--- begin ---

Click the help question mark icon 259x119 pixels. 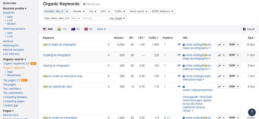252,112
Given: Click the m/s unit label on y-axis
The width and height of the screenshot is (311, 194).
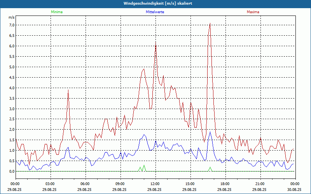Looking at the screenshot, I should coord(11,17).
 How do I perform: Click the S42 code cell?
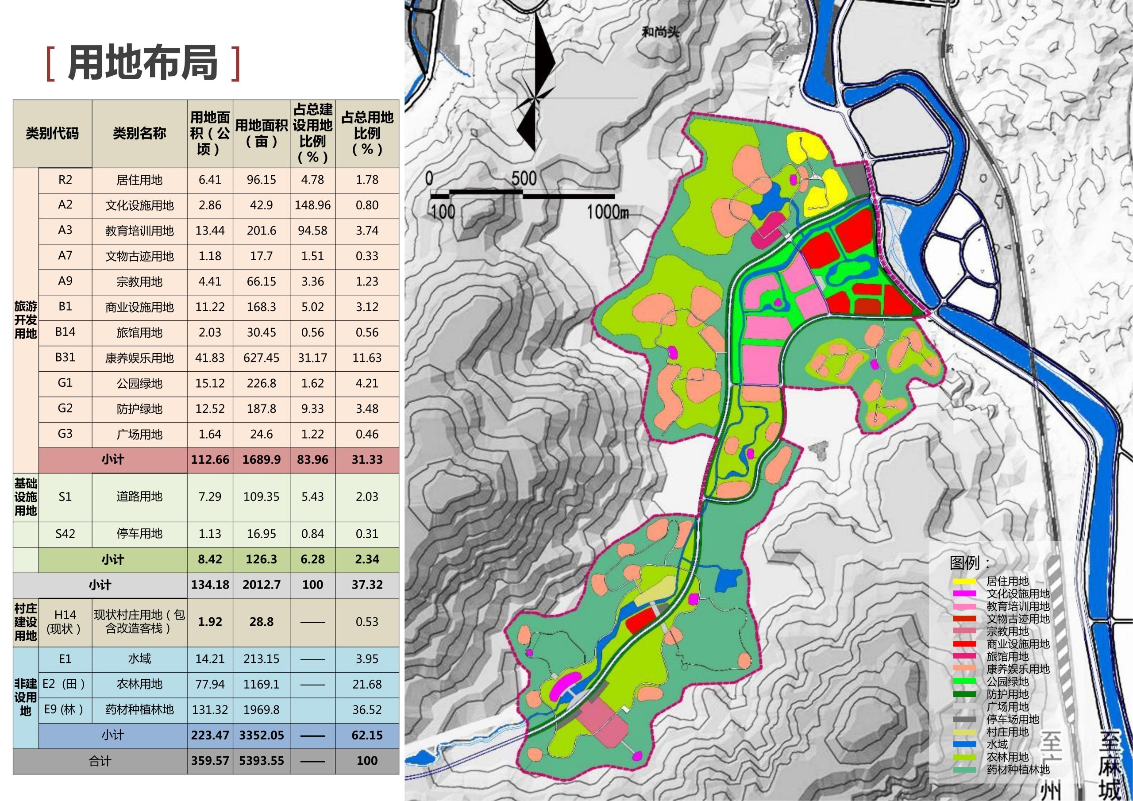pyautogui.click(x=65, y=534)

--- end ---
--- begin ---

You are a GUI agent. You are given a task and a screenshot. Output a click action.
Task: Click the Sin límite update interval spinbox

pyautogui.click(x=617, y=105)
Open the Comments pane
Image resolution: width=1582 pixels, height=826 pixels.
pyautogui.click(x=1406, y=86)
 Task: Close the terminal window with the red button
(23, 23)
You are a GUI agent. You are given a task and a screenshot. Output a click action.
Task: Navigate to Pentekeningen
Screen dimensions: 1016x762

--- end ---
--- begin ---

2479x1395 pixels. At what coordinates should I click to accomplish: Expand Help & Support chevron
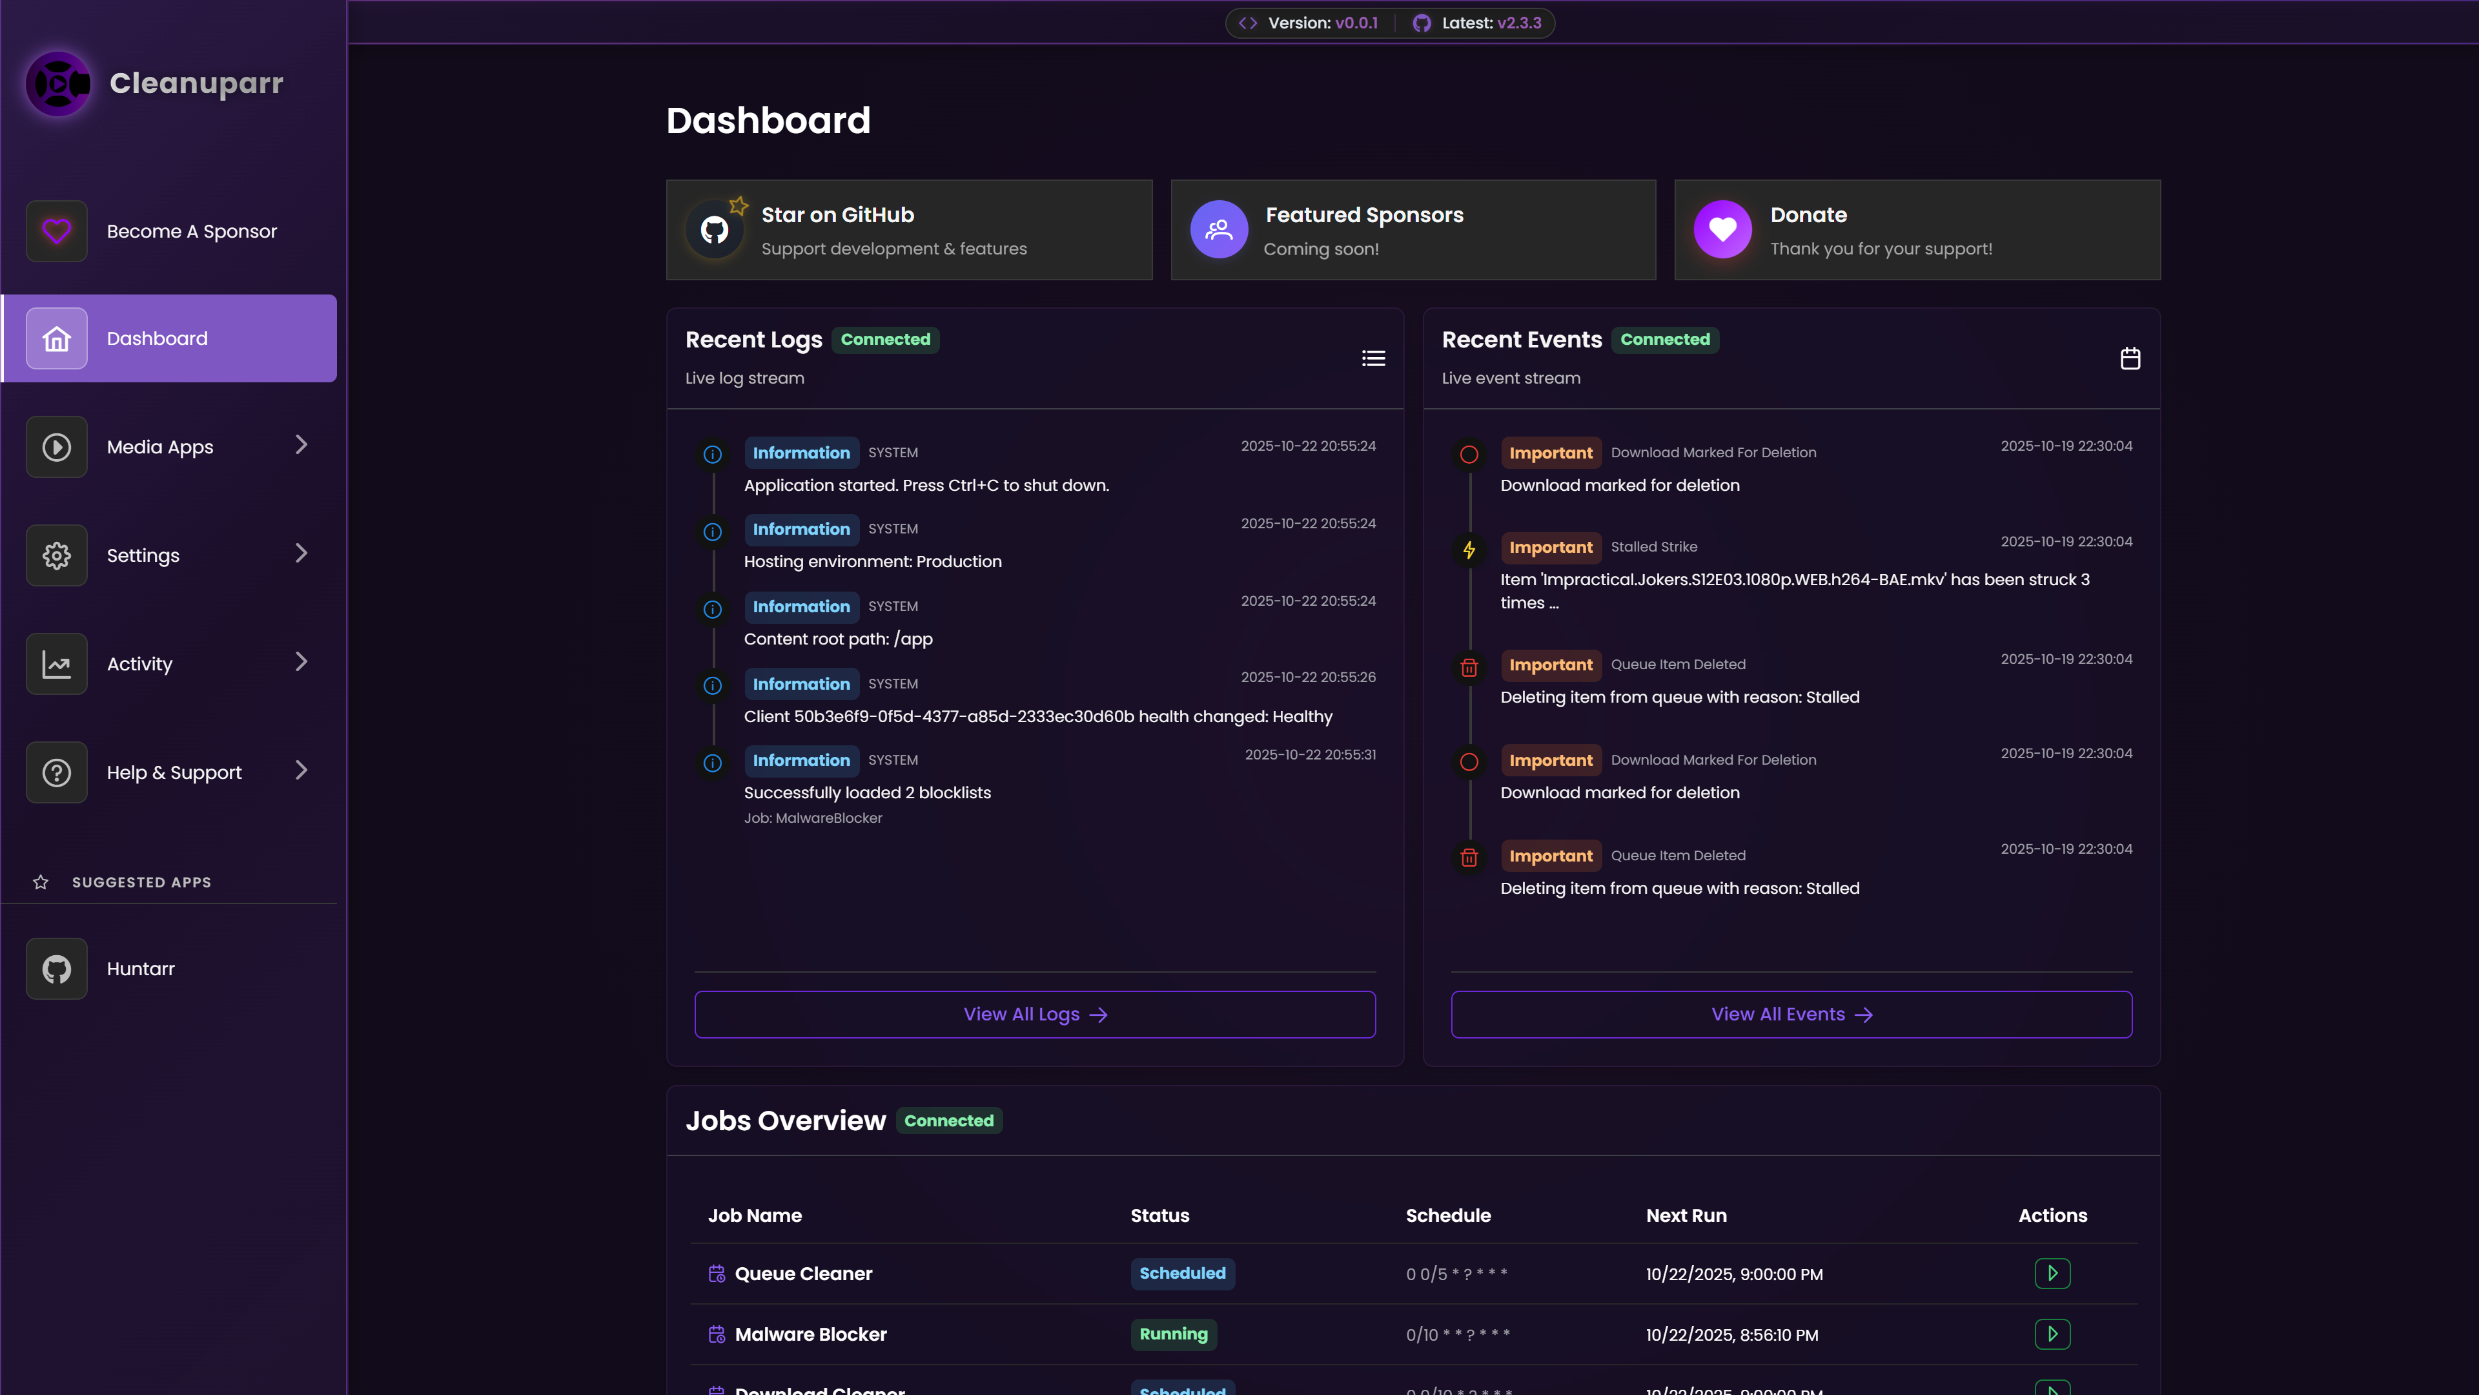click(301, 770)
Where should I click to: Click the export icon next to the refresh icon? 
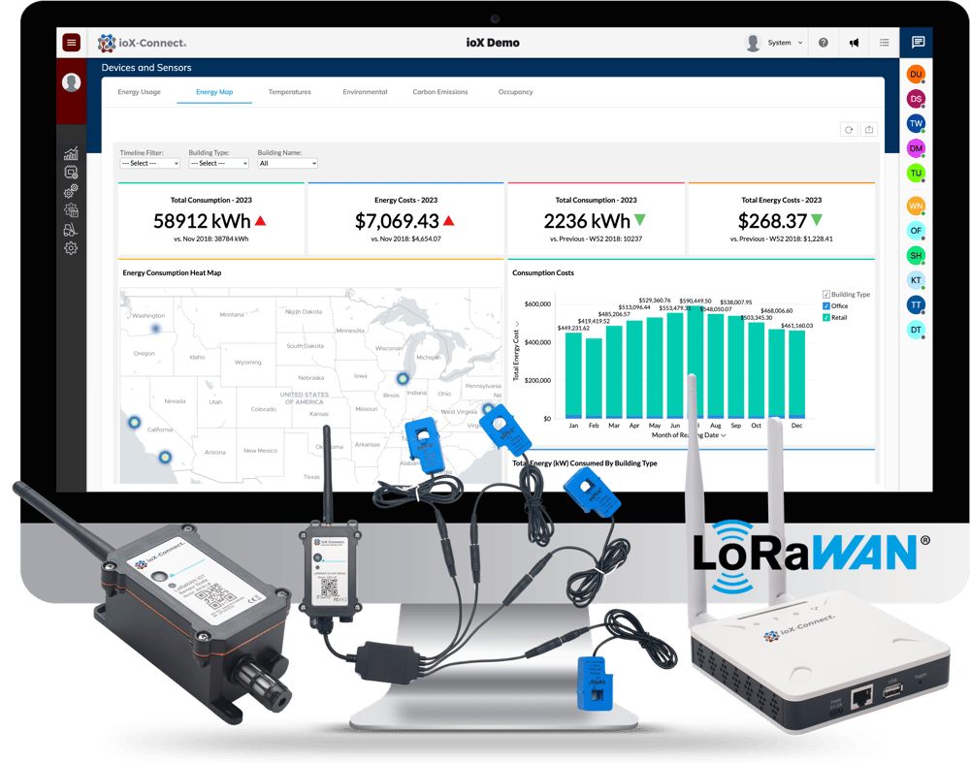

--- end ---

Copy out the items from the line with "Given: Click the m/s unit label on y-axis" up to and including the line with "pyautogui.click(x=65, y=534)", omitting the pictures.

● **TASK ANSWER**:
Given: Click the m/s unit label on y-axis
The width and height of the screenshot is (311, 194).
Looking at the screenshot, I should coord(11,17).
 How do I perform: Click the S42 code cell?
pyautogui.click(x=65, y=534)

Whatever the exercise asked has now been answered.